Questa sorta di bonaccia si accompagna anche a una sorta di stanchezza complessiva che riguarda anche la fiducia storica verso l’Occidente, l’Europa e le istituzioni della democrazia liberale, come se questo orizzonte non fosse tanto venuto meno quanto piuttosto vissuto con una rassegnazione e non con l’energia vivificante in cui trovare un nuovo dinamismo. Il Rapporto, da questo punto di vista, suona sempre la stessa nota: parla di “un popolo polverizzato e con uno scarso senso della storia” (vorrà dire qualcosa se per il 19% degli italiani Mazzini è stato un politico della prima Repubblica e Giotto l’autore degli affreschi della Cappella Sistina…), “un paese che sente l’affanno nel rimettersi in moto” e che anche se ci prova “resta all’antico vizio di una scarsità di direzione, di un’assenza di traguardi e di coraggio per affermarli”, un Paese in preda alla paura che comporta il rischio di aprirsi, di rompere i recinti ed esplorare nuove possibilità “ma che allo stesso tempo non può permettersi di non correre se vuole crescere e non più galleggiare”.
Ecco il circolo vizioso, anche se “si torna a parlare di crescita”, gli Italiani che racconta il Censis non hanno sufficienti sussulti, come se quello che è accaduto in questi anni gli avesse resi cinici e ripiegati su se stessi: “la sequela di disincanto, frustrazione, senso di impotenza, risentimento, sete di giustizia, brama di riscatto, smania di vendetta ai danni di un presunto colpevole, così caratteristica dei nostri tempi, non è sfociata in violente esplosioni di rabbia. Ci flettiamo come legni storti e ci rialziamo dopo ogni inciampo, senza ammutinamenti.
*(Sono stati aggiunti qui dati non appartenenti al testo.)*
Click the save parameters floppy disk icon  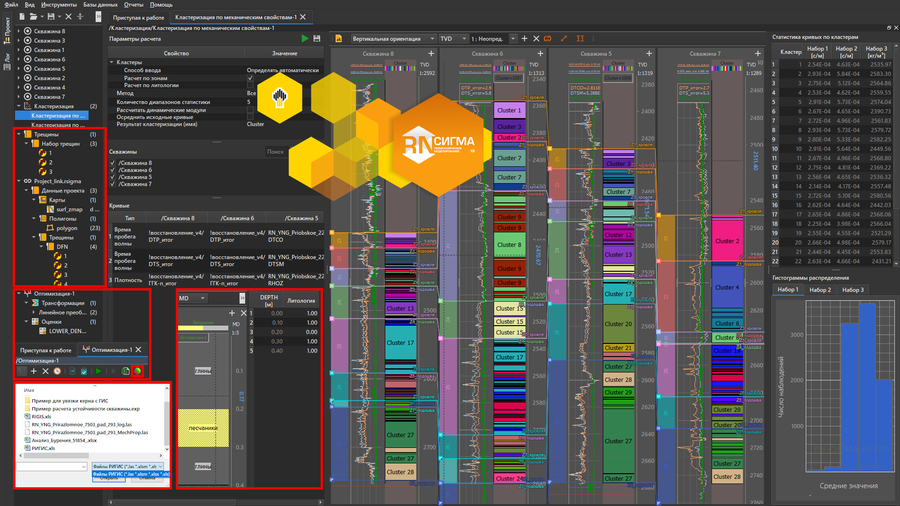[x=317, y=39]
Ma la spinta propulsiva verso l’accrescimento del benessere si è smorzata”. Eccola dunque “la sindrome italiana”, la medietà di cui parlavamo, questo restare sul pelo dell’acqua rispetto al quale il Rapporto rinnova l’appello ad assumersi la responsabilità di un cambiamento che non sia contingente ma rimetta in moto una dinamica di crescita e di sviluppo. C’è un fantasma che si aggira tra le pagine del Censis che dice anche di una percezione che comincia ad essere diffusa e cioè la paura che lentamente si stia scivolando fuori dal palcoscenico, insomma che sul Paese incomba la minaccia di una marginalità rispetto ad un mondo che sta cambiando vorticosamente, dalla geopolitica alla crisi climatica, all’irruzione potente di un nuovo protagonista come l’intelligenza artificiale.
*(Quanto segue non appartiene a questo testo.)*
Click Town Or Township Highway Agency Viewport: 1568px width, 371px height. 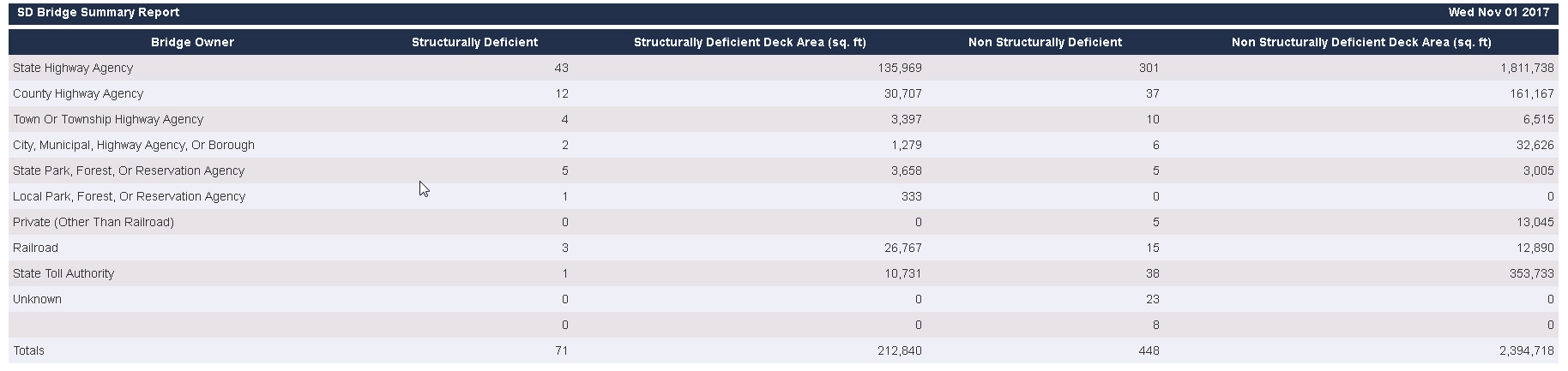tap(108, 119)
È un fantasma che nasce dall’insieme delle vicende che l’Italia ha attraversato in questi anni, da una sequela di governi – tecnici, sovranisti, antipolitici, leaderistici – che ha consumato se stessa e la credibilità della politica e con essa anche quello che è sempre stato un cavallo di battaglia nella visione socio-politica del Censis, l’idea cioè di una “poliarchia”, di una corale e partecipata concertazione tra chi governa e i soggetti e le rappresentanze collettive. Pare di sentire una nota di rimpianto, forse anche di nostalgia.
E in questo viene da pensare che la lucidità delle analisi sconti lo stesso “vizio” che rimprovera agli Italiani. La difficoltà, cioè, di leggere fino in fondo il cambiamento nel quale siamo presi e lo strutturale spostamento delle coordinate su cui si sono costruite la storia del Paese e anche le ragioni di un Rapporto.